Obama is currently attempting to position himself as the moderate candidate in an attempt to capture the vote of the mythical average American, and to head off anticipated attacks on his “liberalism.” Campaigning for a national office is a rigged game from the start. Republicans have successfully manipulated the playing field to make it appear that their ideals represent the average American, and the definition of the word moderate has been shifted a few degrees to the right to where it basically means conservative. The Republican Party has done a terrible job of running the country, but it sure can run a good marketing campaign.

The error that Obama is making is that he’s attempting to make himself more appealing to folks with differing viewpoints by stressing the small commonalities. But the fact is that many of these folks won’t see those slight commonalities because their minds have been engrained with the broad-stroke differences that separate them. The people who question his patriotism with the flag lapel pin garbage and send out mass e-mails about him being a Muslim are not going to suddenly vote for him because he’s against late term abortions some of the time.

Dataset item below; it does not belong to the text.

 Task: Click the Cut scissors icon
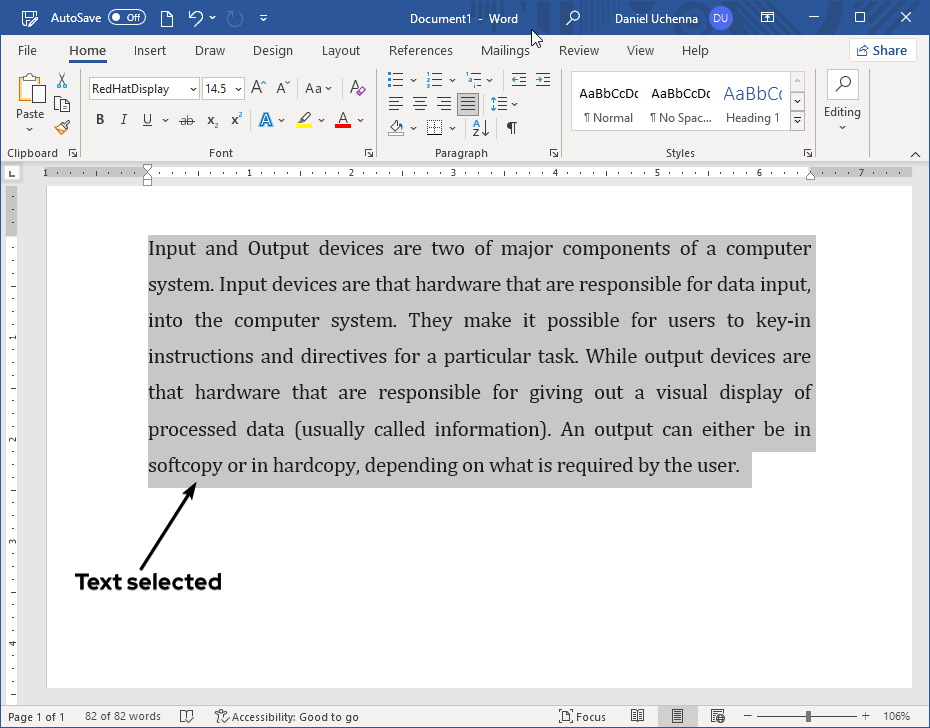[62, 81]
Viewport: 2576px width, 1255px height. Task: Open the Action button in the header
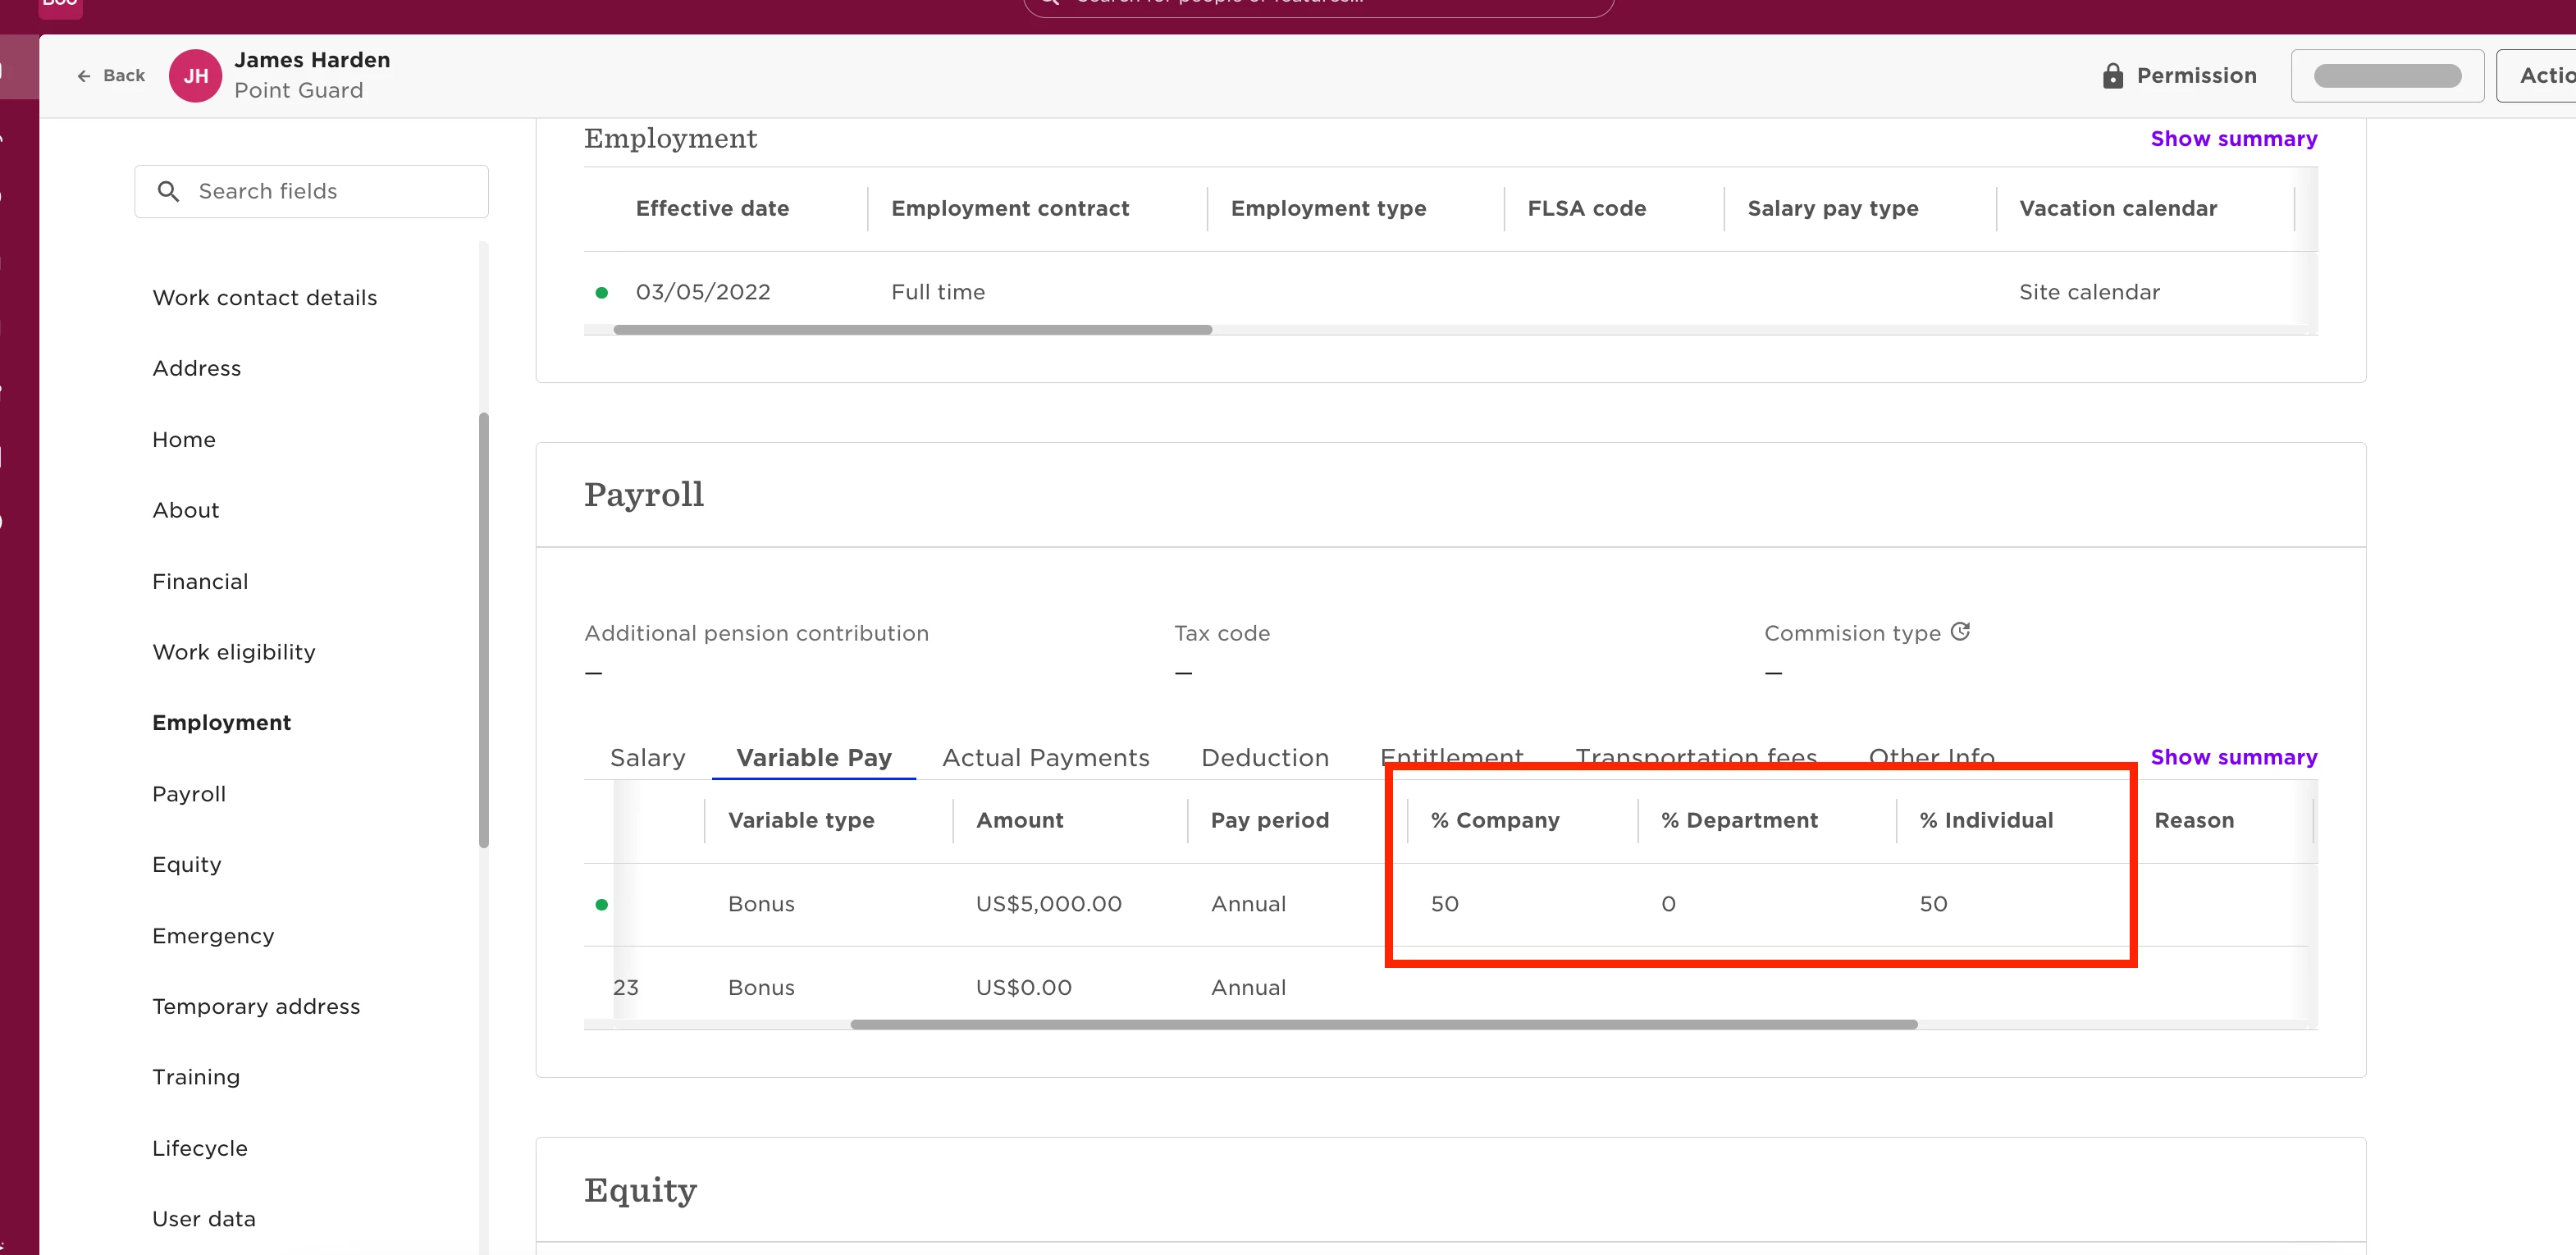(x=2538, y=76)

He’s trying to convey to these voters that he’s not some crackpot liberal, and running a campaign by stressing what you’re not instead of what you are is never a good idea. Liberal voters know that he’s not a liberal but that doesn’t mean they’re going to flock to John McCain because of Obama’s attempt to ride the political fence. What he does have a chance of losing is the word of mouth excitement and contributions that come along with that.

The “Yes We Can” strategy has worked so far. It’s brought new blood and interests into the political mix, and many people are excited to donate money to the man with the audacity to hope. The ability to reach across the aisle has been a highlight to his campaign, but he can’t expect to politically pander and maintain the status as a politician of change.

His gamble is that by presenting multiple sides and opinions of his diverse personality that he can draw in some of the independent minded folks who used to like McCain when he was still a maverick. It’s a gamble that has a lot riding on the ability of voters to recognize that politicians can be more than just one-dimensional party hacks.

The rational side of my brain recognizes Obama’s political intelligence, but the inner cynic says that he’s having way too much faith in both sides of the aisle. It’s difficult to imagine the media and many supporters interpreting a break from his party rule book as anything but pandering for votes. If he can pull enough votes from both sides to change the electoral map and wipe away some of the political animosity that we’ve built up, then he’ll be more than a candidate of change; he’ll be the candidate of miracles.